Embracing the reality of midlife challenges means tackling them head on. One women describes her struggle  while being caregiver for her elder mother who showed signs of dementia. Every time Mom yelled at her and ranted on and on in irrational ways, the daughter was faced with the sadness of watching her mother deteriorate before her eyes. And then her mom would have a flash of common sense and express something completely normal. The writer smiled at those moments. I felt for this woman who did not show herself to be a martyr but rather a normal human being facing the inevitable story of life.

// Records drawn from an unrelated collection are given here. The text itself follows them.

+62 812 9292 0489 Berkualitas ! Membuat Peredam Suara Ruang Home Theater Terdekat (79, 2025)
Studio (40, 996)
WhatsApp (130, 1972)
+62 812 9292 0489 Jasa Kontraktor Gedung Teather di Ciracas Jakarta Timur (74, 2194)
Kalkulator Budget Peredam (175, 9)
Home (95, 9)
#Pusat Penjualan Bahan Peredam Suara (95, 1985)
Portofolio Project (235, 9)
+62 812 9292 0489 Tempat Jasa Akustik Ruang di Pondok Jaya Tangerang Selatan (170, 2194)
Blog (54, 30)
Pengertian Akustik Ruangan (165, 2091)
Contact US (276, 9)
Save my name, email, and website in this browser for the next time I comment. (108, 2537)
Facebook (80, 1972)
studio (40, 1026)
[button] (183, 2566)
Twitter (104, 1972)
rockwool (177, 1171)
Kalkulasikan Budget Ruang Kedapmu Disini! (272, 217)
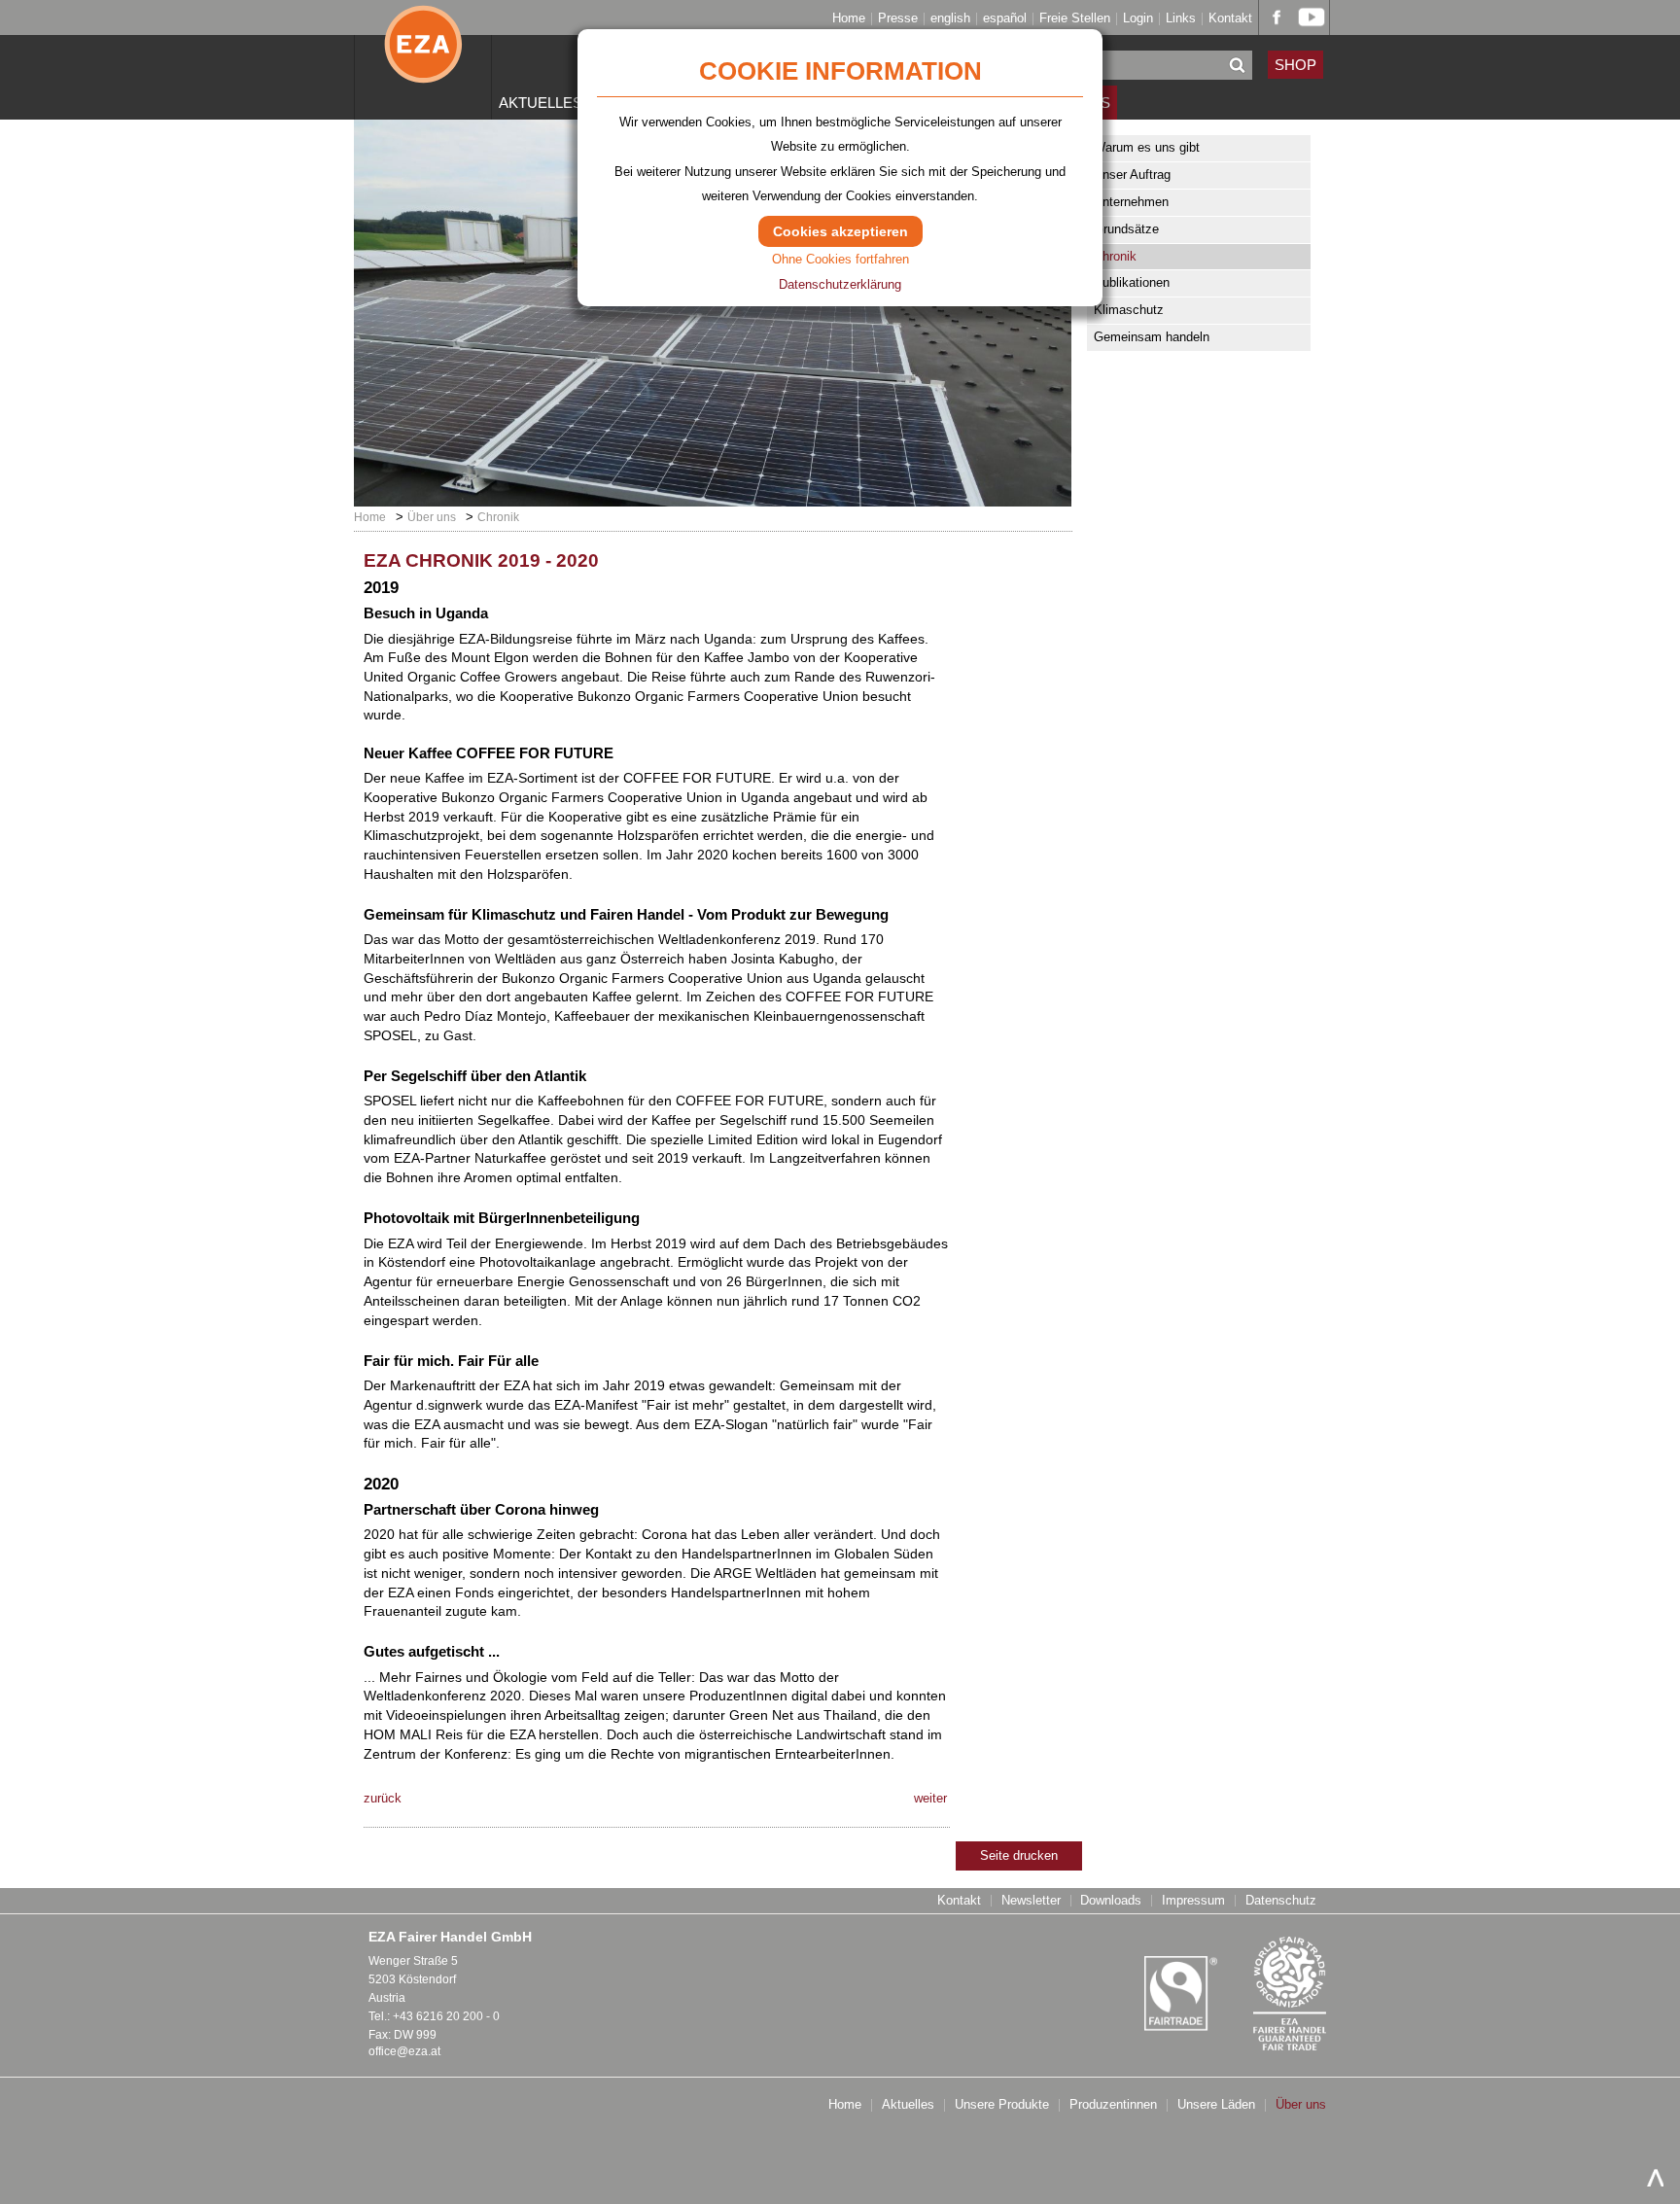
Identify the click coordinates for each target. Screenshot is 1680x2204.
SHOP (1295, 64)
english (950, 19)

The book is divided into various themes, as they relate to women in the midlife stage. Themes include:  Parenting adult children, caring for elderly parents, embracing new roles, connecting with a Higher Power, friendships, reinventing ourselves with new careers and hobbies, marriage, health issues and tips, loneliness, and death and dying are included. All sections have an overview written by Miriam Liebermann, giving the reader rich insights and interesting points of view. In addition, Miriam’s own stories are featured throughout the book in various sections.

One of my favorite stories is by a writer who describes her perceptions of being unloved by her mother her entire childhood. During her childhood, the narrator felt  that  she was being dismissed and misunderstood.  After  her mother died, she comes across some important things  while cleaning up her mother’s  house. She realizes that all along her mother did get her on some level, and that discovery and knowledge brings her peace and closure. So many of us have strained relationships with our mothers during our lives, and this story shows how often those feelings – real or imagined — can be resolved in some way.

To Fill the Sky with Stars is a smooth read, albeit long. The poetry is interesting, although I prefer the stories.  The book can be read in bits and pieces, as the stories are short and separate. 490 pages. Sold in Judaica books stores, on Amazon and on the publisher’s website.